(Supplied material):

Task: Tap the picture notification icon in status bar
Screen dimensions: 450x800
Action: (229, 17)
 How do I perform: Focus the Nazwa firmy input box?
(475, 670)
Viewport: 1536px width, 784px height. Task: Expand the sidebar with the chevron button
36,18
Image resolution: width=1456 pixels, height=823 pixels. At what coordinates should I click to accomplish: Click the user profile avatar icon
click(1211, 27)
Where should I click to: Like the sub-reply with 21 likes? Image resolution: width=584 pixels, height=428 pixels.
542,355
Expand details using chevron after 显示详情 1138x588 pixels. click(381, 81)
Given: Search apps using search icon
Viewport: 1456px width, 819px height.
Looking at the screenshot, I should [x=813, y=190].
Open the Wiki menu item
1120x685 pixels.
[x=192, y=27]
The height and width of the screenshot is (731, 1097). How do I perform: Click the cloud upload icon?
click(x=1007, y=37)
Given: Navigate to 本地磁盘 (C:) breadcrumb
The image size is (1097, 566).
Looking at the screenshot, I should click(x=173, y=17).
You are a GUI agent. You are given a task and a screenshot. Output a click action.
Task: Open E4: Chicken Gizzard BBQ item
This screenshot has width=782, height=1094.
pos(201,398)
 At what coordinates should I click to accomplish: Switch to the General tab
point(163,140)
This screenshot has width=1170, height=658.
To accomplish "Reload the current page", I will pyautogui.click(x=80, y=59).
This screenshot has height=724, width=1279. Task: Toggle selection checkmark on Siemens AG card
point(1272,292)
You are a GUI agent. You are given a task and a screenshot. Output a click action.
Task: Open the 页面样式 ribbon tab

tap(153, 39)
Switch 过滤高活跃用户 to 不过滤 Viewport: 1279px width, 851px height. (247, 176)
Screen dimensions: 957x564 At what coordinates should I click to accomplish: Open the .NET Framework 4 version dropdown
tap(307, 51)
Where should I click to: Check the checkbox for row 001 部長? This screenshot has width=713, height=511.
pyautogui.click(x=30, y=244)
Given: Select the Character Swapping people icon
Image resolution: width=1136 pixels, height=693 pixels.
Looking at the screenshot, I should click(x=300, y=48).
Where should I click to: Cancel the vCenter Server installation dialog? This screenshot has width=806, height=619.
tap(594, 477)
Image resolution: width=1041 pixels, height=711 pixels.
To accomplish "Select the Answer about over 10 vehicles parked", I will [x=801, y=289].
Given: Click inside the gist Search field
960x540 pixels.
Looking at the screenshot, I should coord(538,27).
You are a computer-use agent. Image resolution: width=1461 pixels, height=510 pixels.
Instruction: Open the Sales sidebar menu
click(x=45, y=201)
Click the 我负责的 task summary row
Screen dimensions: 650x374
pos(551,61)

(Exercise directions): Reply with a number alone, the number of lines of the records that hold the word "using".

(Response for this exercise): 2